WORK REQUEST: Give an exact reproduction of the lines from the one with "1601x671 pixels. How" to the final line of the entries below, both ends included, and omit the pictures.

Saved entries
%%

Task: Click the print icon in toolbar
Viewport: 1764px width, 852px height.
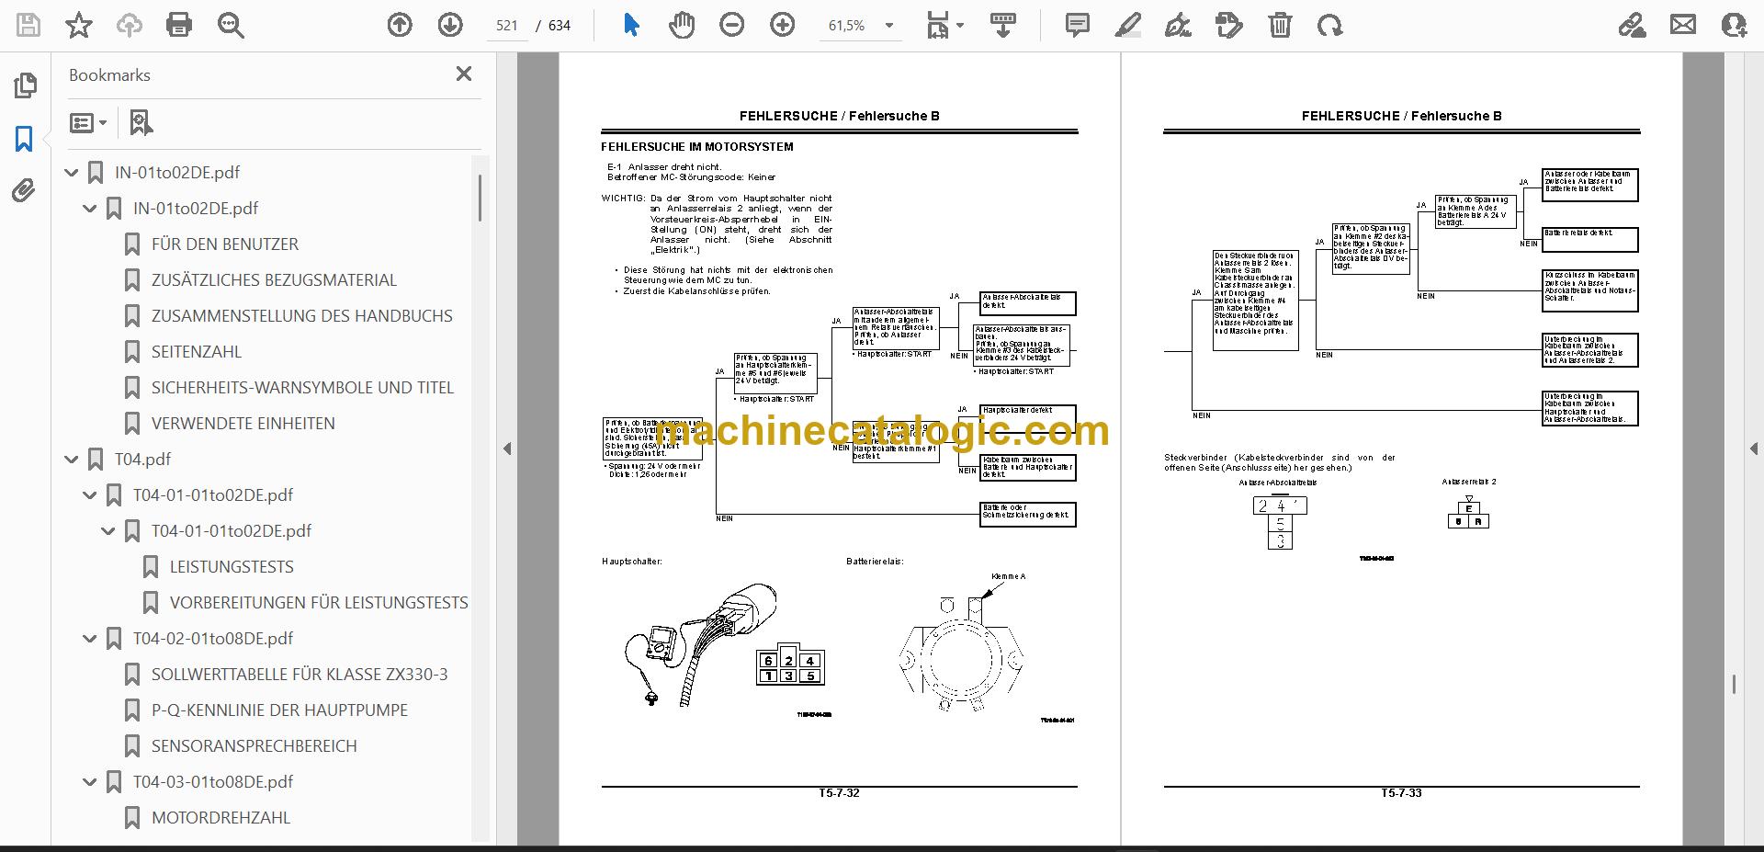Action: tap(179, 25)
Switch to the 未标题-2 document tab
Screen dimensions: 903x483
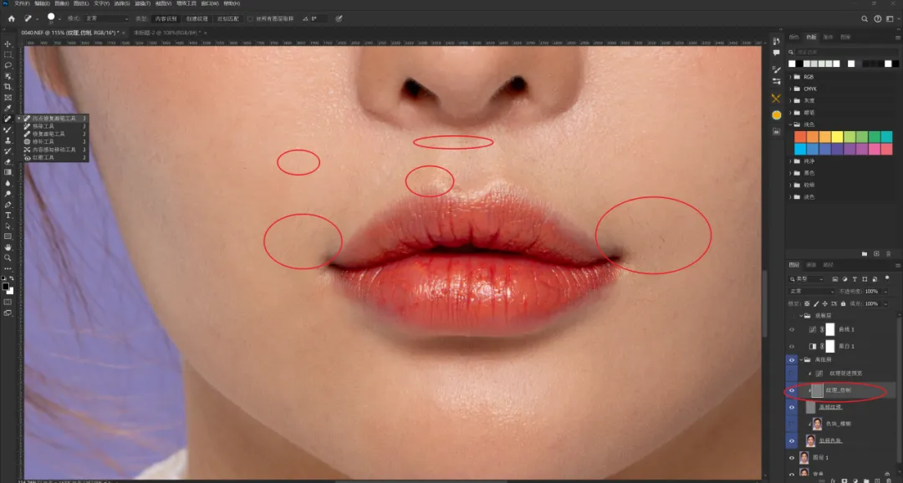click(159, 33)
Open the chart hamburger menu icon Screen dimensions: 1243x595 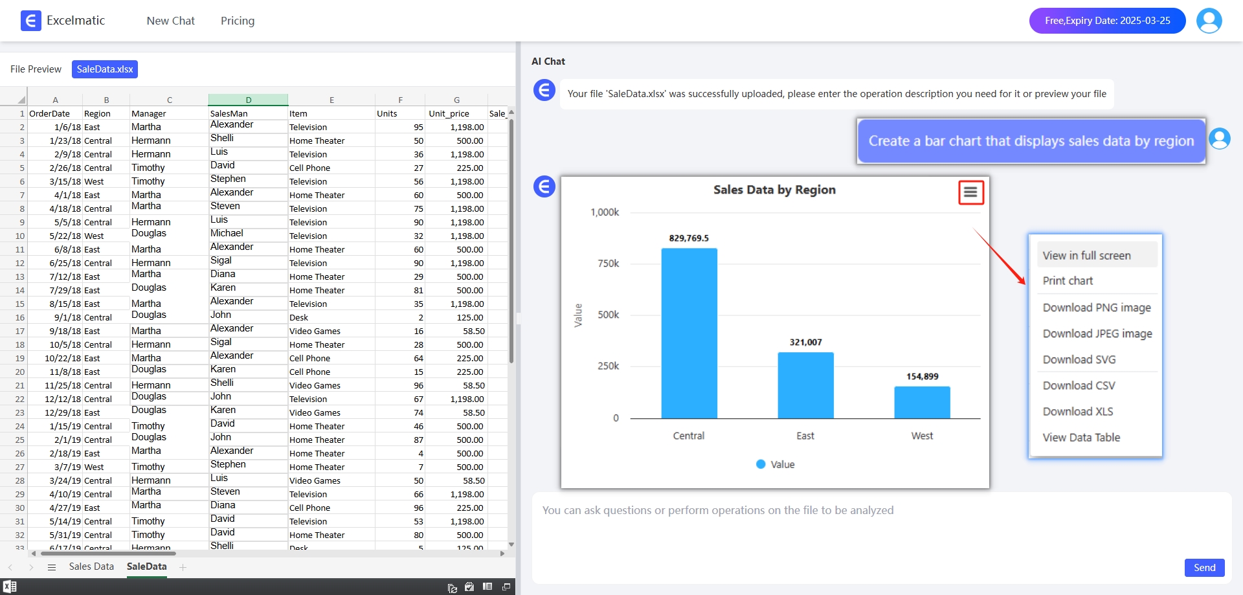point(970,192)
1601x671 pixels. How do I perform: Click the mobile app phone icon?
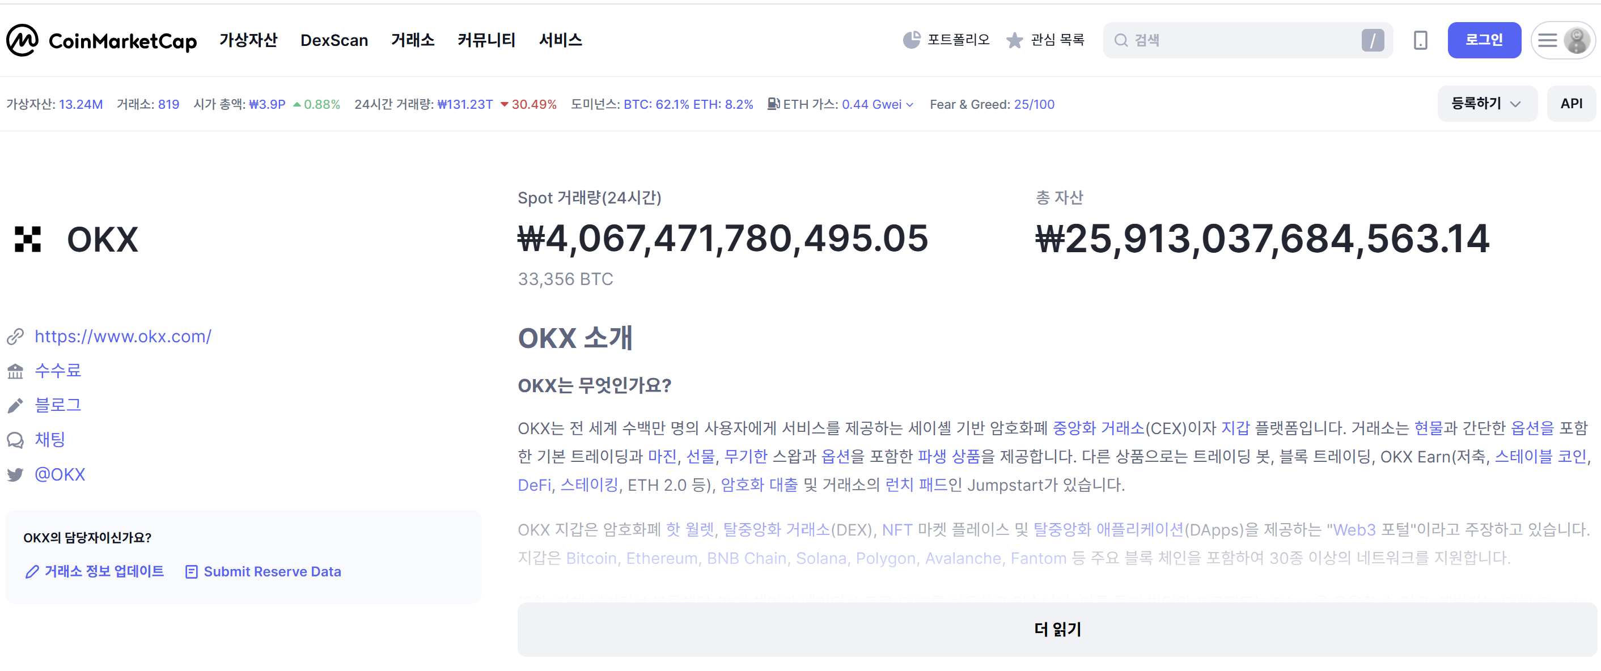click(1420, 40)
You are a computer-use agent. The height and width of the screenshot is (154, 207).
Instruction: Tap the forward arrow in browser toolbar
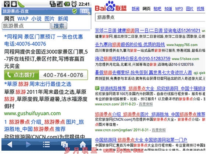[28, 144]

%%

SOLUTION BELOW:
1601x671 pixels. How do I perform: Click the mobile app phone icon?
click(1420, 40)
You are a computer-use agent. The height and width of the screenshot is (154, 207).
Instruction: Tap the forward arrow in browser toolbar
[28, 144]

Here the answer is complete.